[Start of Material for the task]
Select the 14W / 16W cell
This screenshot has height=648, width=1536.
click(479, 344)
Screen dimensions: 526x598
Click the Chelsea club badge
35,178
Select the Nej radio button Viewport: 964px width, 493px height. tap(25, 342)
[End of Material for the task]
[Start of Material for the task]
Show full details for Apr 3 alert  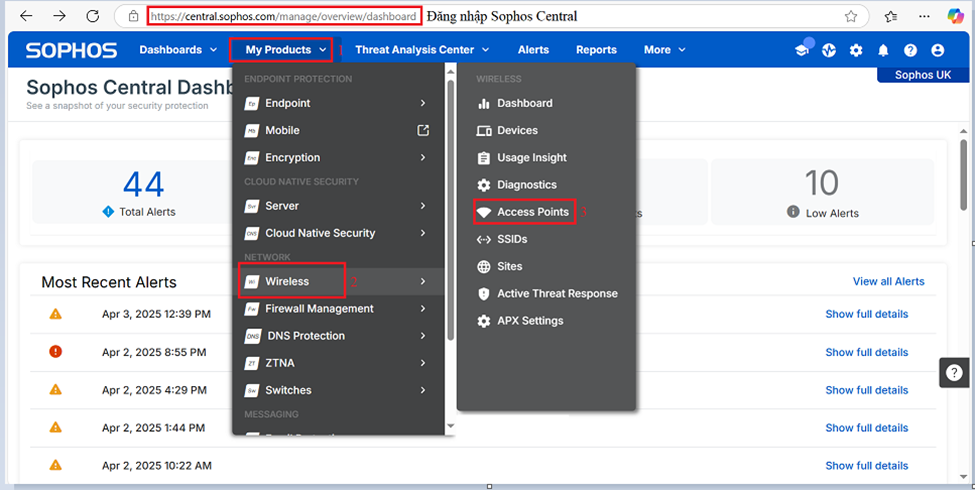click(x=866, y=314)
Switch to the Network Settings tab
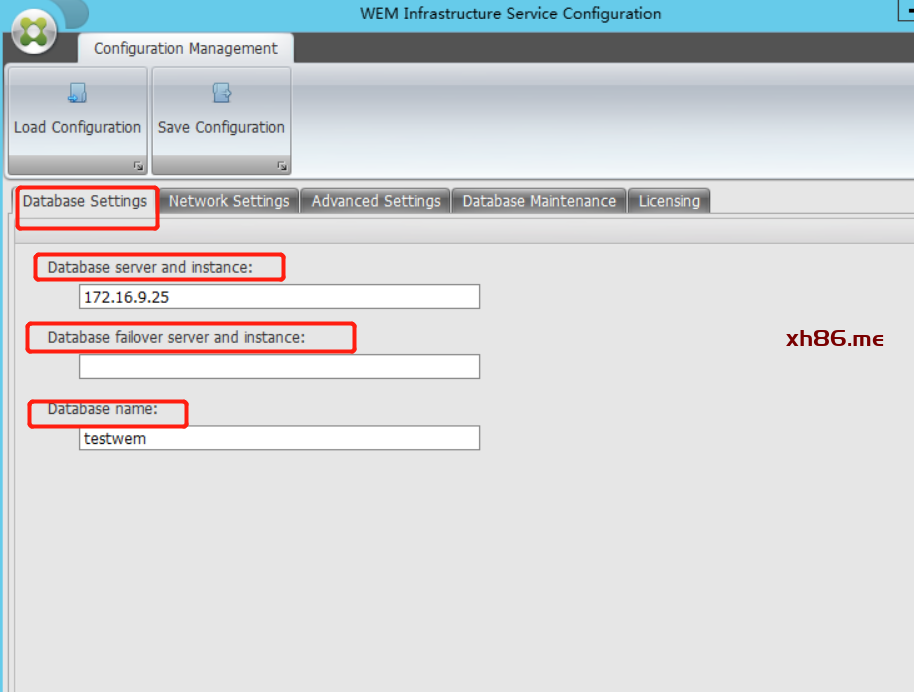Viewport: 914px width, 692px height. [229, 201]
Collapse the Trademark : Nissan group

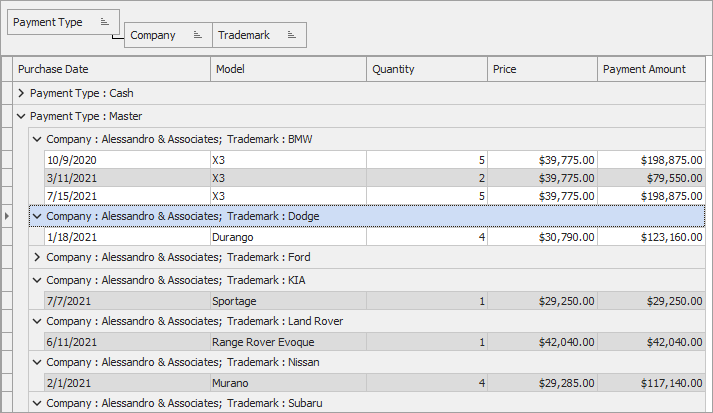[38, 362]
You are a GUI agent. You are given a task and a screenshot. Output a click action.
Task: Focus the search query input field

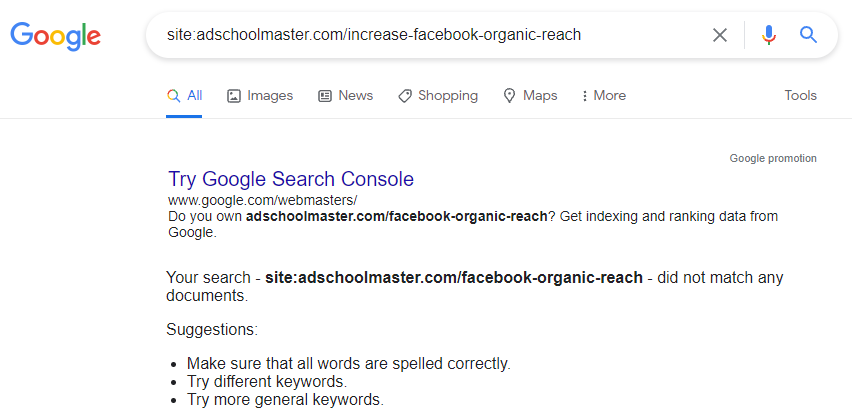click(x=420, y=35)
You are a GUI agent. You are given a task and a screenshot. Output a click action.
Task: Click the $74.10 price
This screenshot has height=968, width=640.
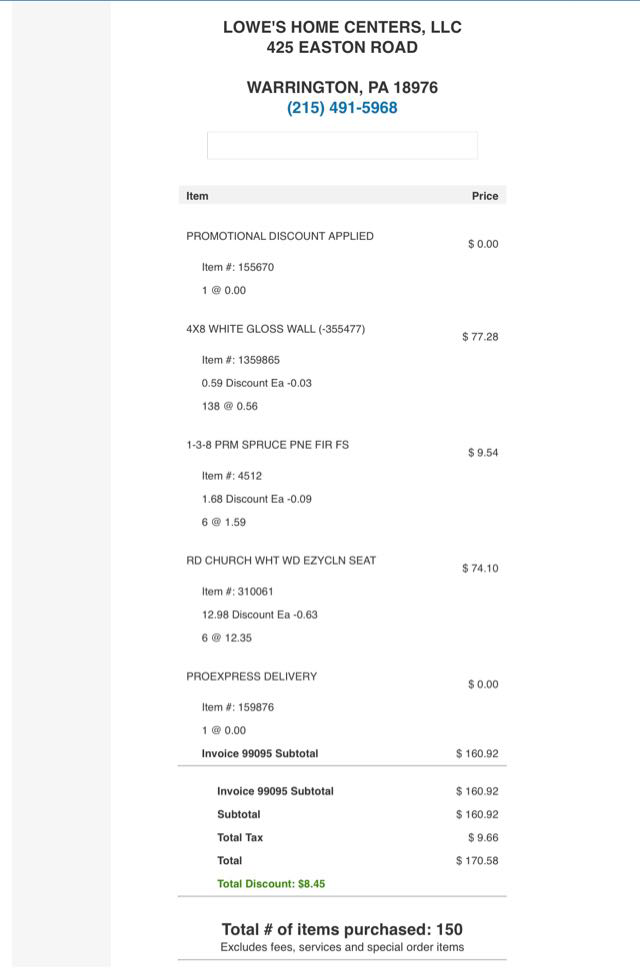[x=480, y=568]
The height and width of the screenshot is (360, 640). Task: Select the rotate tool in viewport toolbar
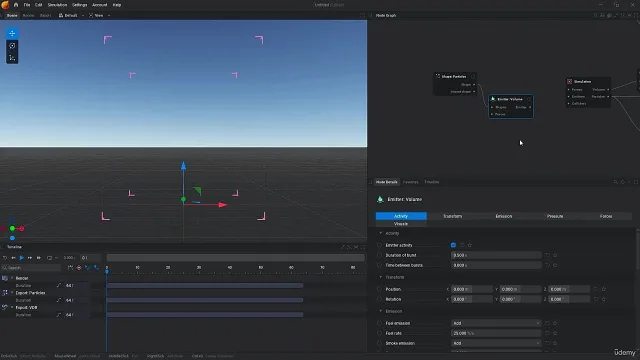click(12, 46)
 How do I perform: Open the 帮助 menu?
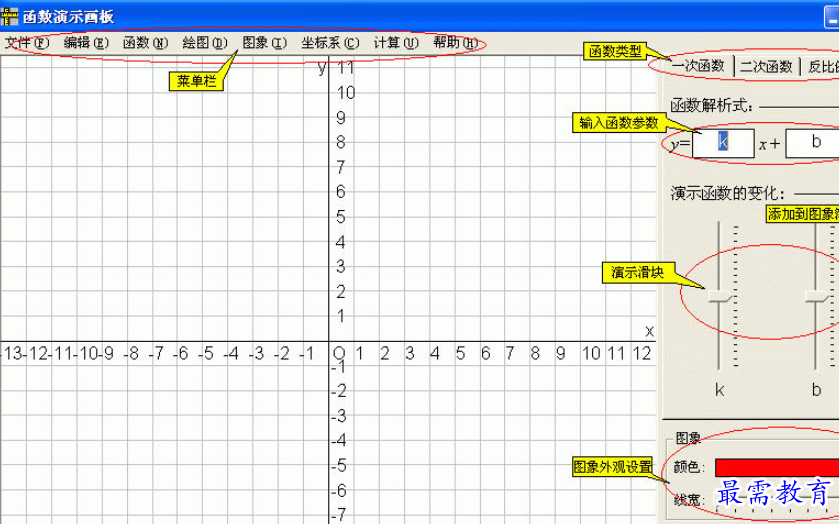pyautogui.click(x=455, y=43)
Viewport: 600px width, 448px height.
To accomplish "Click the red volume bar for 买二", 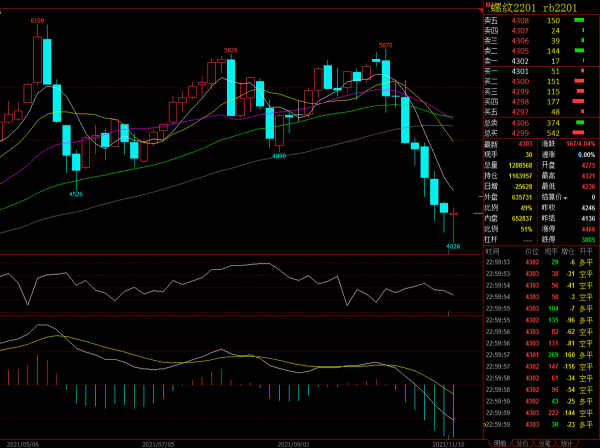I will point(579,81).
[End of Material for the task]
■ Exercise instructions ■
Write out the records above word for word, starting at the line that contains "Select the 14W / 16W cell" and ending at the line that contains "Select the Nej", with both of those lines included.

■ The result ■
Select the 14W / 16W cell
This screenshot has height=648, width=1536.
click(479, 344)
Screen dimensions: 526x598
Click the Chelsea club badge
35,178
Select the Nej radio button Viewport: 964px width, 493px height. tap(25, 342)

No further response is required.